**Work required**: The entries below contain a line with "You are a GUI" and a line with "Task: Click the". Retype exactly everything from the first down to the second, both included, and nothing else.

**Data to examine**:
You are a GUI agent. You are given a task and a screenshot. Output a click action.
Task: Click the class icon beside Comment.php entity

...

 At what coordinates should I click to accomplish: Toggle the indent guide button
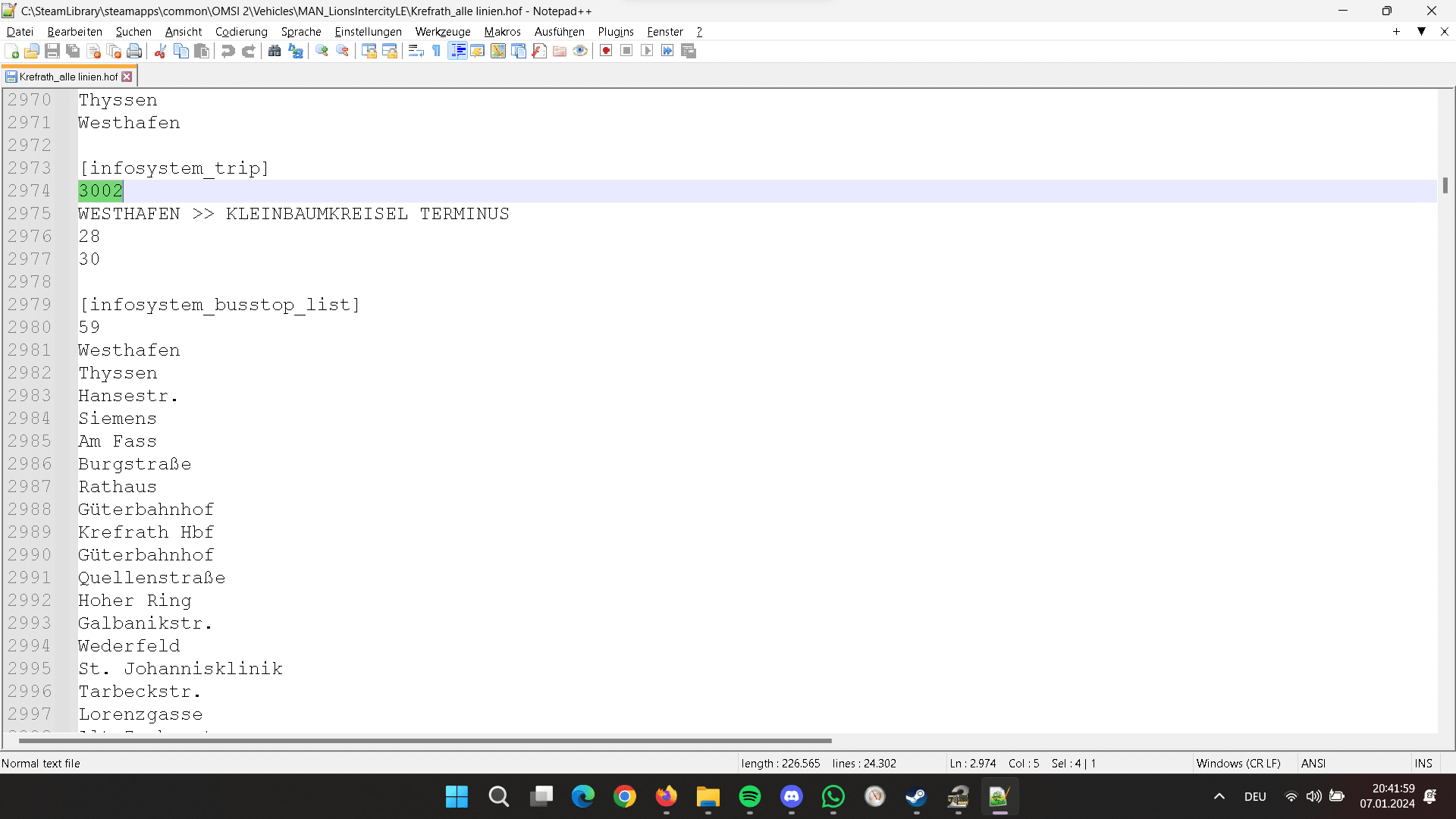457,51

---

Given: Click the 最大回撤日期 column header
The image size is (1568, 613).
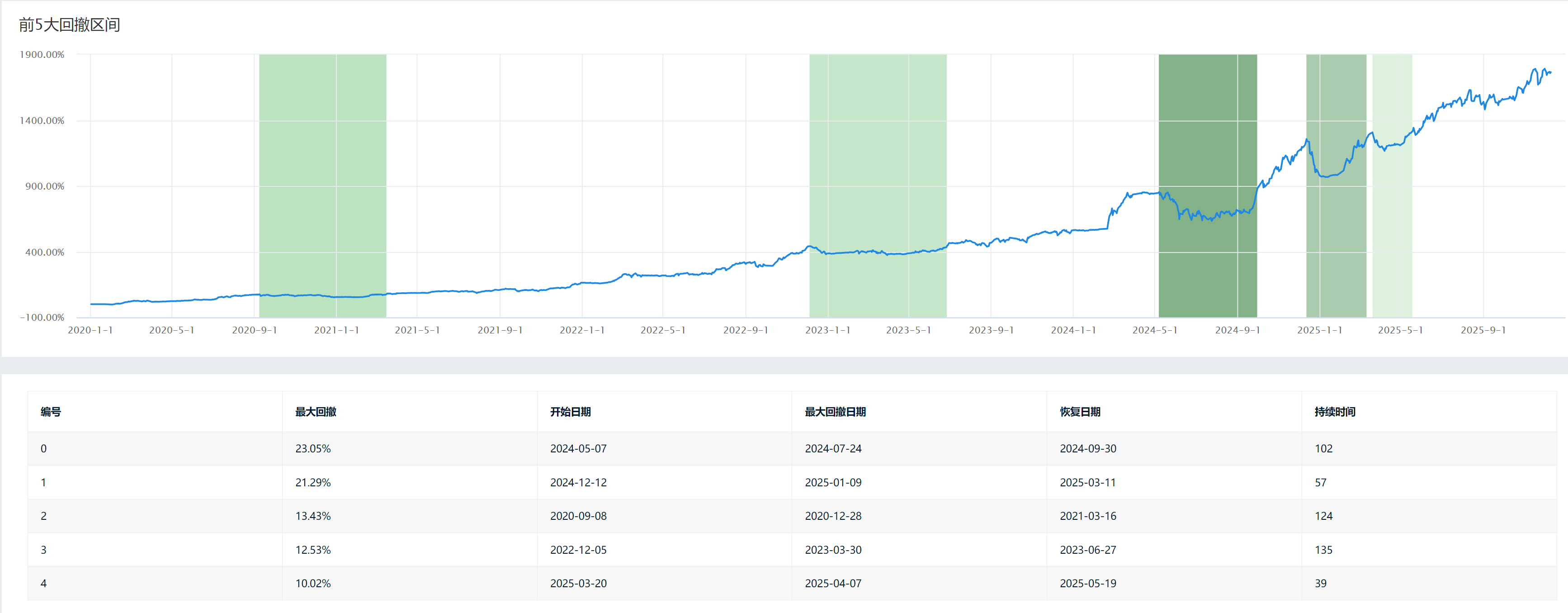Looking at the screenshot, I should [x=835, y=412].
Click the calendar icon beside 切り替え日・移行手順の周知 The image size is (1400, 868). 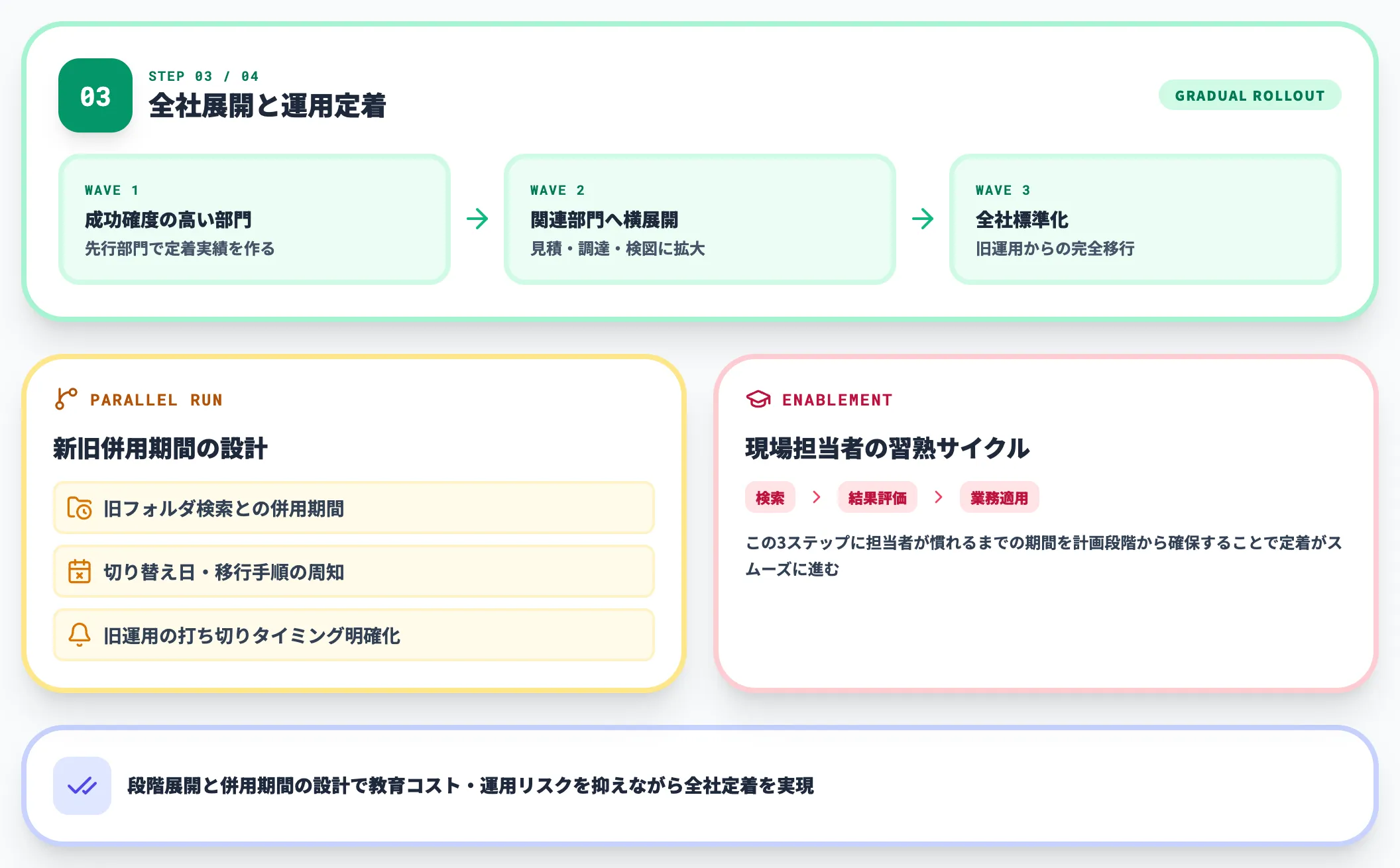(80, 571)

**Answer to the problem**:
You are a GUI agent. You are given a task and a screenshot. Output a click action.
Task: Click the class icon beside Comment.php entity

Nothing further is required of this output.